While sitting in the waiting room of the MRI department, the creative cynic in me found herself stereotyping everyone who waited for either tests or verdicts: A tattooed Russian bar-bouncer; the Moroccan safta with orange hair who stuffs grape-leaves; a Hasidic scholar, pale from hours of yeshiva study. My daughter clandestinely took a photo of me reading to my grandson and I gasped in horror upon receipt. Is that how I appear to others? Soft and chunky, slightly wrinkled, kinky-haired, American, and haughty? Too old for jeans and hiking boots?

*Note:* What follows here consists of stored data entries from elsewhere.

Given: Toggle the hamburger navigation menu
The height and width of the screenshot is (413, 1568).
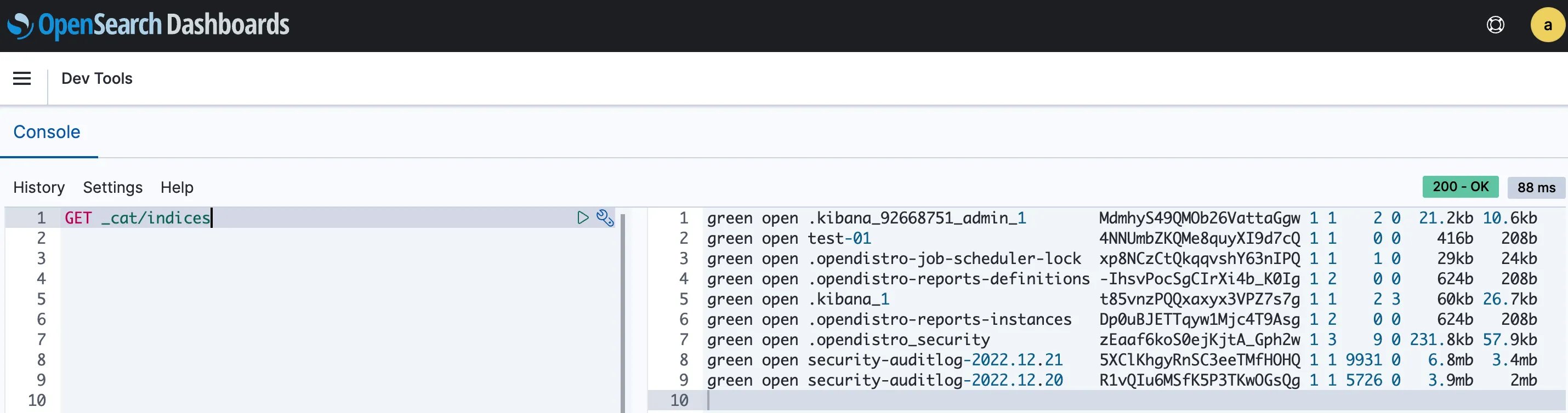Looking at the screenshot, I should (22, 78).
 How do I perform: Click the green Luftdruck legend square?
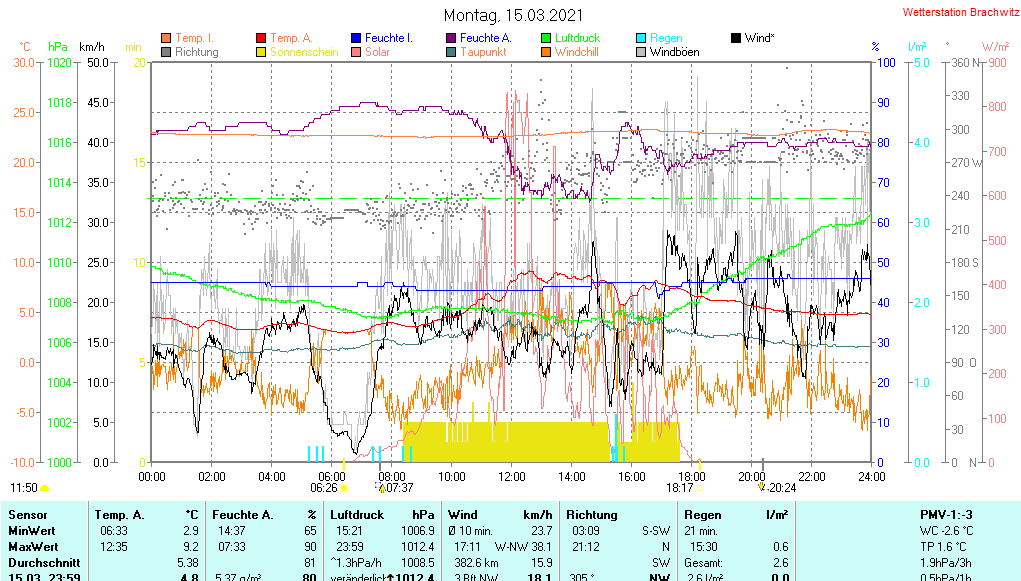pyautogui.click(x=546, y=38)
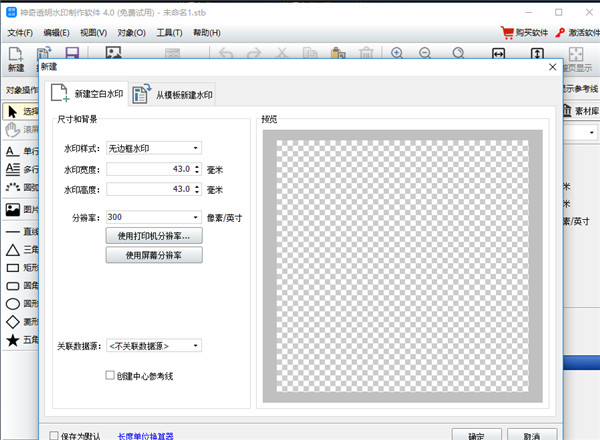Screen dimensions: 600x440
Task: Click the 使用屏幕分辨率 button
Action: point(154,255)
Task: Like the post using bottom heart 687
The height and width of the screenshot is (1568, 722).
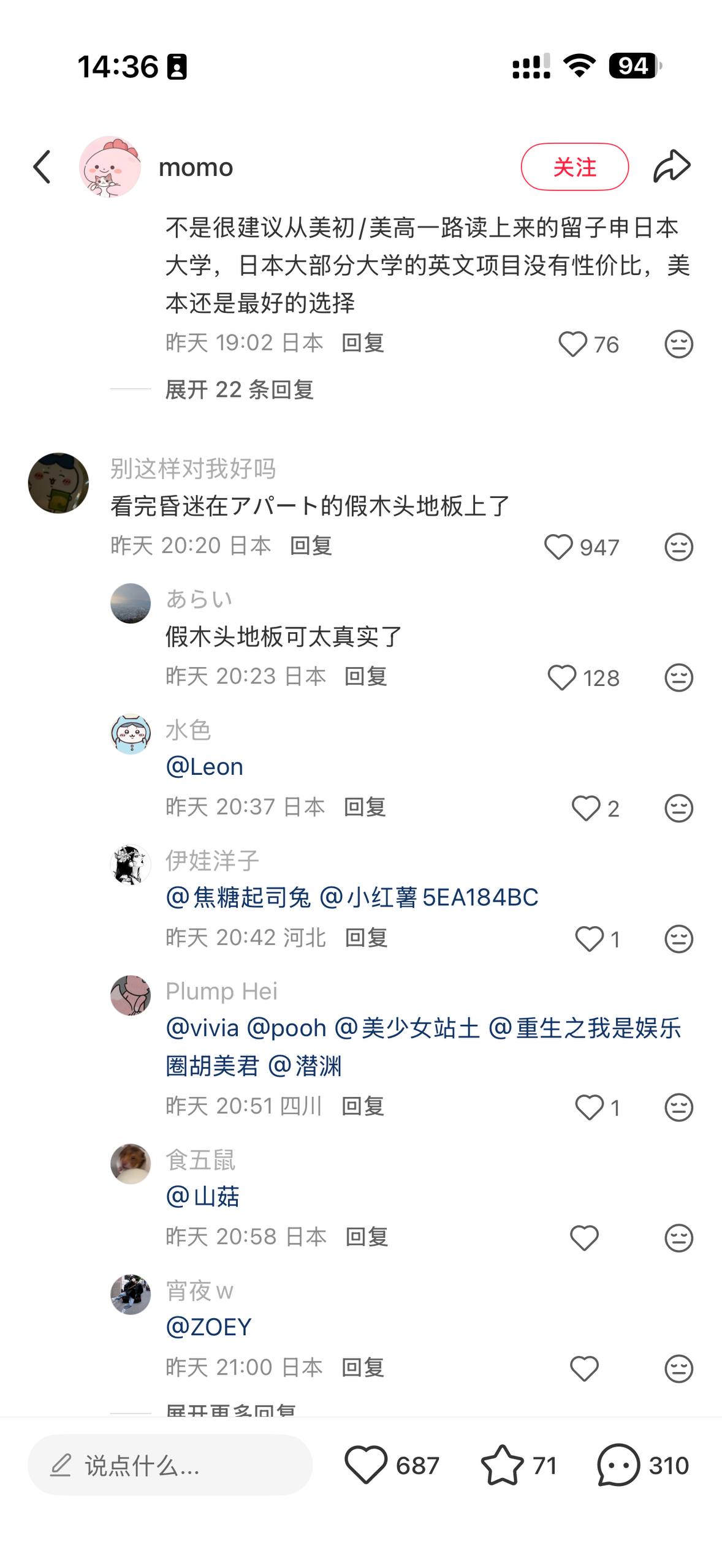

An electric door slid open and I witnessed a young man tying the shoes of his wife who had just emerged from an hour-long scan. Her hand was limp on his shoulder and the tenderness on his face as he knelt at her feet nearly broke my heart. I’d witnessed an intimate glimpse of the entire universe — not mine — upon which every tomorrow hinged. What was the inherent message waiting to be gleaned?
I want strangers to look at me and know that I’m important to someone, that I play a crucial role in the lives of those I love. But if this is what I want, shouldn’t the Moroccan safta be the most important person to those who are pushing her wheelchair and willing her tests to be “negative”? Do the wife and children of the yeshiva bochur fervently pray that he receives a clean slate, ensuring many years of mentoring and love? The Russian man is someone’s son, an adored uncle, someone’s beau; his Hebrew is heavily accented and better than mine. Who is he other than a Divinely created human who harbors dreams, expectations, fears and hope? He is the brother/son/friend I haven’t met yet. My inner-cynic grows quiet. There but for the grace of God goes every one of us. No exceptions.
The recently maligned Dr. Seuss is credited with saying, “To the world you may be one person; but to one person, you may be the world.” And despite the advances made in DNA testing, scientists have yet to identify and/or isolate a compassion-gene. Something to ponder as we enter a new Gregorian year, replete with the custom of making resolutions.
Happenstance happens. But when spiritual and physical underpinnings loosen, it might behoove us to remember that coffee, hot showers, taking out the garbage and an occasional load of laundry are reliable countermeasures for things that remain out of our control.